As we will see in a future post, Timothy was invaluable to Paul’s ministry. Timothy was constantly traveling with Paul, helping churches Paul had started while Paul was busy elsewhere; Timothy even helped co-author some of the letters Paul wrote! As a minister I can say that the best people in our lives are the people who help us do the work of God. I need people like this in my life, and I want to be this kind of person for someone.
Paul was thankful for food
Enough said!! But seriously, Paul talked about how some people made rules against eating certain foods that
God hath created to be received with thanksgiving of them which believe and know the truth. For every creature of God is good, and nothing to be refused, if it be received with thanksgiving (1Tim4:3-4).

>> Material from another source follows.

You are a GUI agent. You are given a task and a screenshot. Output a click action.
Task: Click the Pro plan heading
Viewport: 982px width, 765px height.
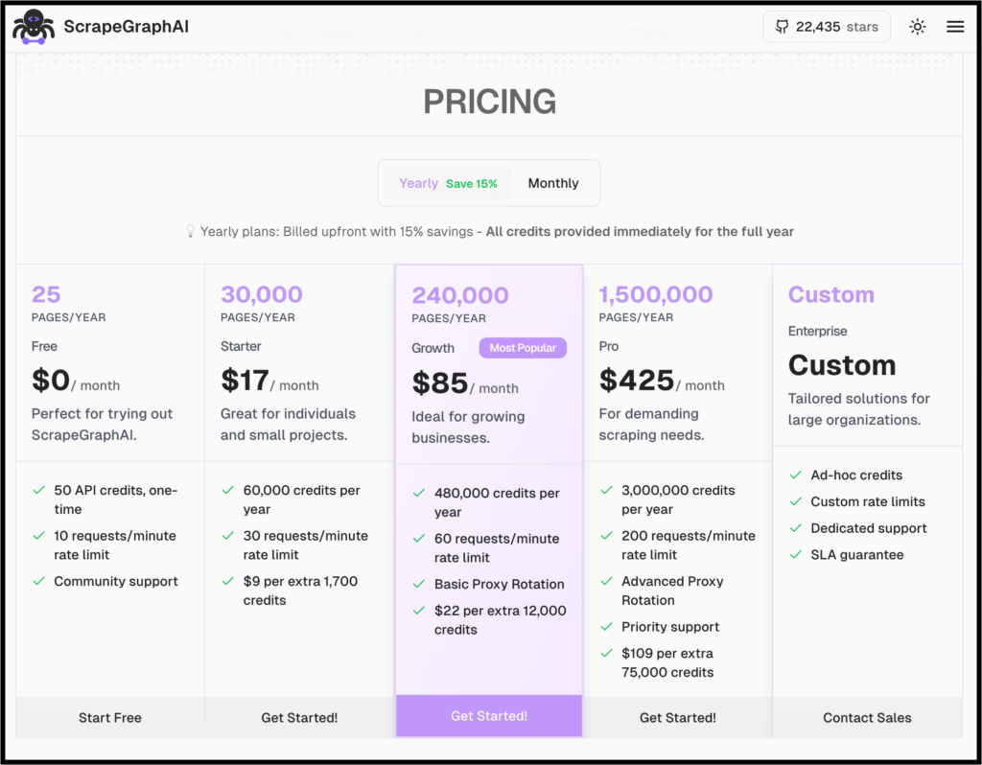coord(608,346)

If we eat three meals a day, we are blessed! We have an entire holiday dedicated to gluttony—it is almost insulting to call it Thanksgiving when we eat so much and then can’t wait until midnight so that we can Black Friday shop. It seems like such a little gesture, but how hard is it to bow our heads and whisper a “thank you” before chomping into that burger?
This time of year always challenges me to be more thankful. I hope we can learn something about thankfulness from Paul. Let’s remember, unthankfulness is a sign of the last days (2Tim3) and it is a dangerous attitude to have. God has been so good to us. Let’s all try harder to give thanks!
This is going to be the last one of our “TimothyTuesday” and “TitusTuesday” posts for the time being. We have not exhausted these books, by any means. But after the new year we want to branch out into other topics. Hope you’ve enjoyed this series!
2 thoughts on “Giving Thanks”
Yes, so much depends on our thankfulness. I truly believe that the more thankful we are, the more God will bless us. Why would he give us more if we aren’t appreciative of what we have already?!
In complete agreement, Sherri! If we are faithful with little, we can be trusted to be faithful with much.